TO THE EDITOR
We read with interest the meta-analysis by Fu et al, which aimed to investigate the changes from baseline of selective liver enzymes, namely alanine aminotransferase and/or aspartate aminotransferase, in patients with non-alcoholic fatty liver disease (NAFLD). Patients were treated with either new glucose-lowering agents [i.e., dipeptidyl peptidase-4 (DPP-4) inhibitors, glucagon-like peptide-1 receptor (GLP-1) agonists, and sodium glucose cotransporter 2 (SGLT2) inhibitors] or placebo/other glucose-lowering drugs. Secondary outcomes along with the same comparison were changes from baseline of (1) different measures of body adiposity partly estimated by liver magnetic resonance, and (2) glycated hemoglobin levels. The authors clearly showed that all new glucose-lowering agents reduced liver enzyme levels, whereas measures of body adiposity including body fat composition were at least numerically reduced in all cases. It would be interesting to know the changes of fatty liver index[2-4], which is a more integrated measure of liver damage in NAFLD, and whether new glucose-lowering agents can effectively reduce blood pressure (BP) levels in this pool of studies. The effect of new glucose-lowering agents against placebo on BP levels has been investigated in a pool of outcome trials, suggesting that among these agents, only SGLT2 inhibitors can reduce both systolic and diastolic BP by 3.5/1 mmHg, respectively, while GLP-1 agonist treatment was accompanied by systolic BP reduction of 1 mmHg. Whether this previous finding can be extended to NAFLD patients, in whom a bidirectional association of NAFLD measures and BP has been also demonstrated, remains by and large unknown.

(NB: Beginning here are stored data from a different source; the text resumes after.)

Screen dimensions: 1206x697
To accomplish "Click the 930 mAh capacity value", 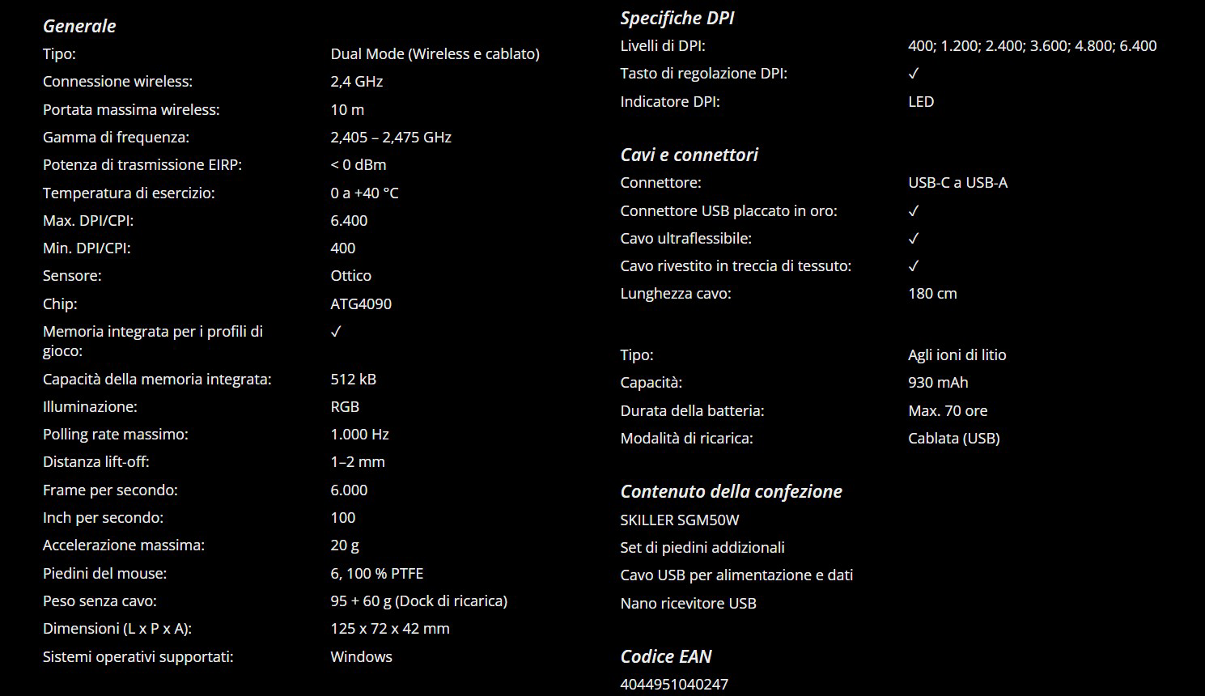I will tap(938, 383).
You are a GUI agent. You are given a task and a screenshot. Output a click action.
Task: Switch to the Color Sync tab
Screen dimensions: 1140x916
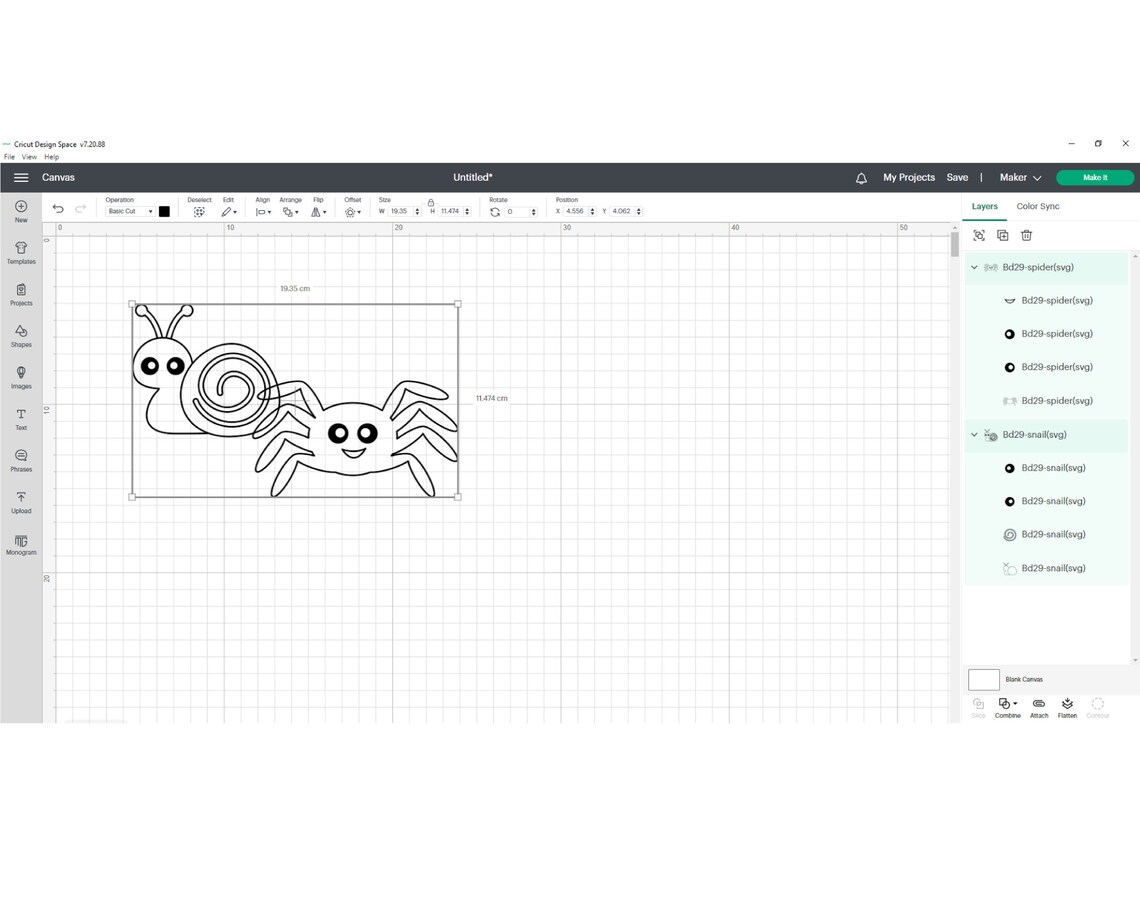click(x=1037, y=206)
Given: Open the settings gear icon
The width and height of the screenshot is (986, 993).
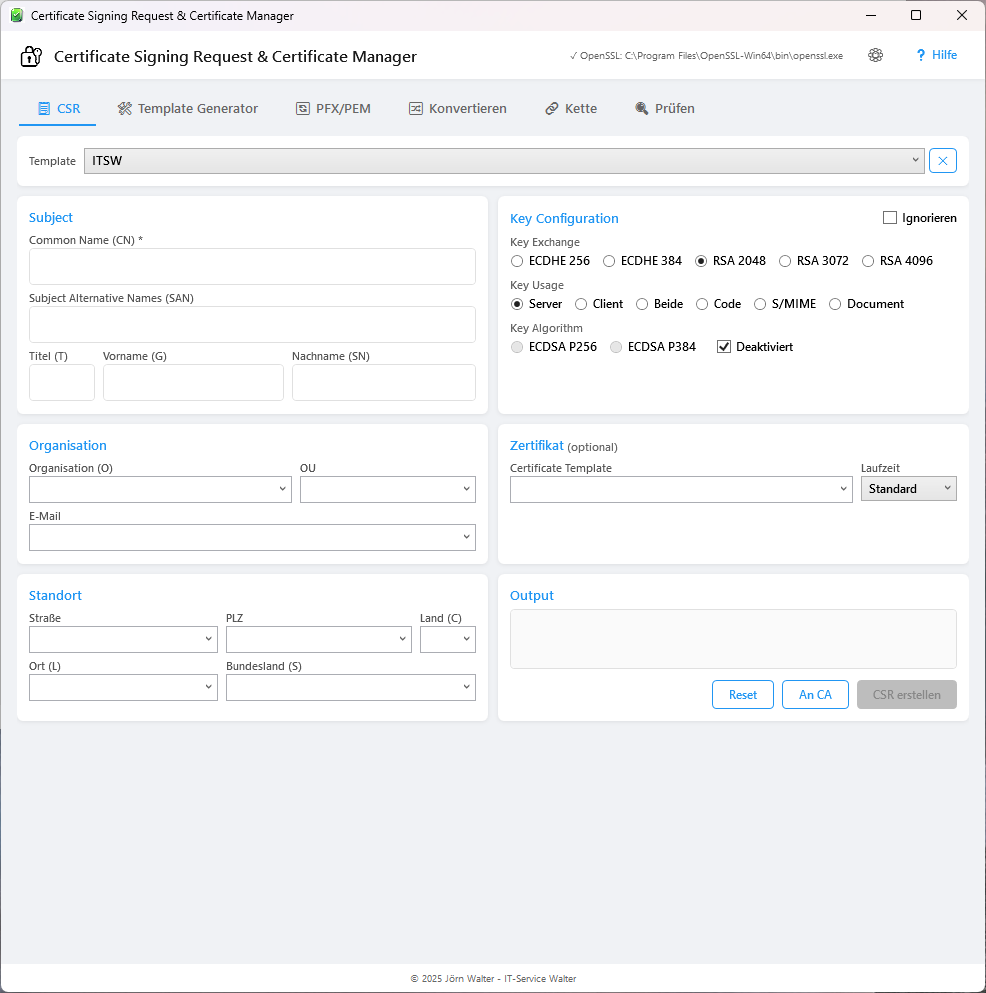Looking at the screenshot, I should pyautogui.click(x=875, y=55).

Beyond the above clinical considerations, we would like to emphasize on some technical issues regarding the meta-analysis by Fu et al. First, the authors estimated changes from baseline and not differences after the intervention. Differences from baseline can bias the results in two ways, (1) because of Wilder’s principle, indicating that reductions are higher from higher baseline levels, and (2) because in randomized studies with a limited number of participants, the levels of a given measure are not identical between treatment arms. Second, another source of bias is the inclusion of placebo-controlled and active-controlled studies. Although placebo is a fair comparator in this type of investigation, active-controls may have reduced the net outcome effect of new glucose-lowering agents. Third, wandering between statistical models (i.e., fixed-effect vs random-effects) is not advised in clinical meta-analyses and a random-effects model, when gathering studies from the literature, should always - a priori - be selected irrespectively of the underlying heterogeneity.
The study by Fu et al is clinically important and suggests that new glucose-lowering agents contribute to a reduction of NAFLD severity, which may partially explain the cardioprotective effect of these drugs on major outcomes[5,11].